WORK ITEM: In your copy of the data, keep every word exact and include no pictures.
====== RECORDS PROVIDED
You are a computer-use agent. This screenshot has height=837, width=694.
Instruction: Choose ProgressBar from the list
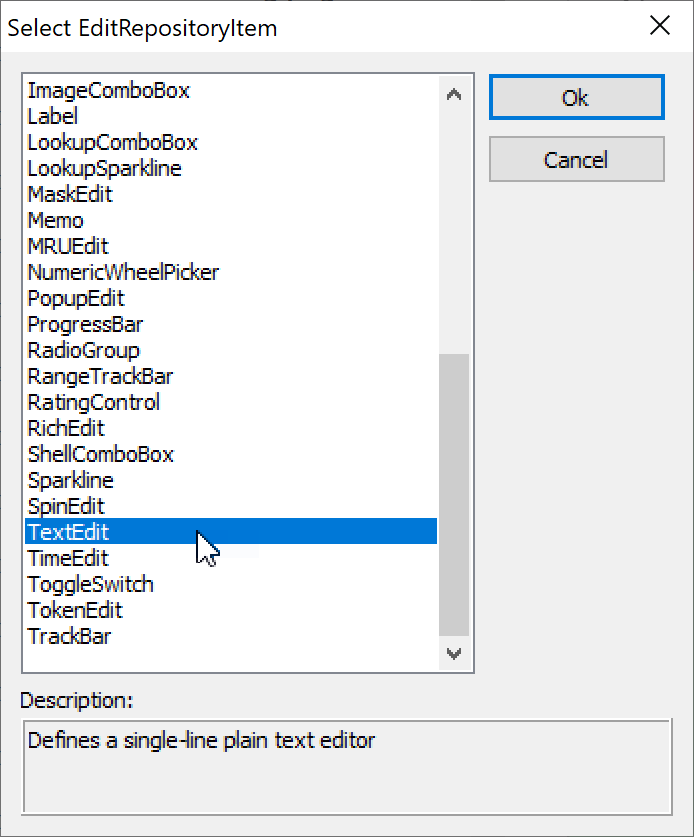[85, 324]
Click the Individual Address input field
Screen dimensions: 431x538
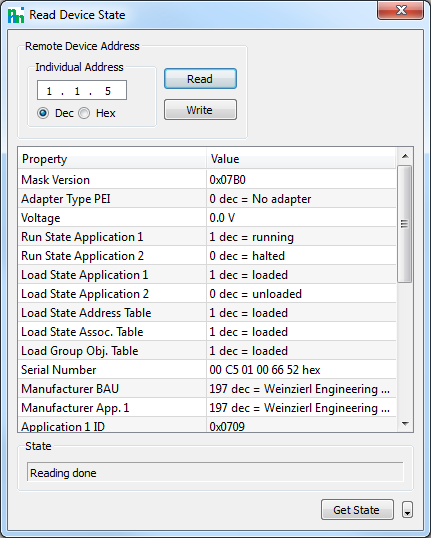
============
PROBLEM SOLUTION:
You are a computer-use agent. This screenshot has height=837, width=694.
Instruction: Choose ProgressBar from the list
[85, 324]
Click the Individual Address input field
Screen dimensions: 431x538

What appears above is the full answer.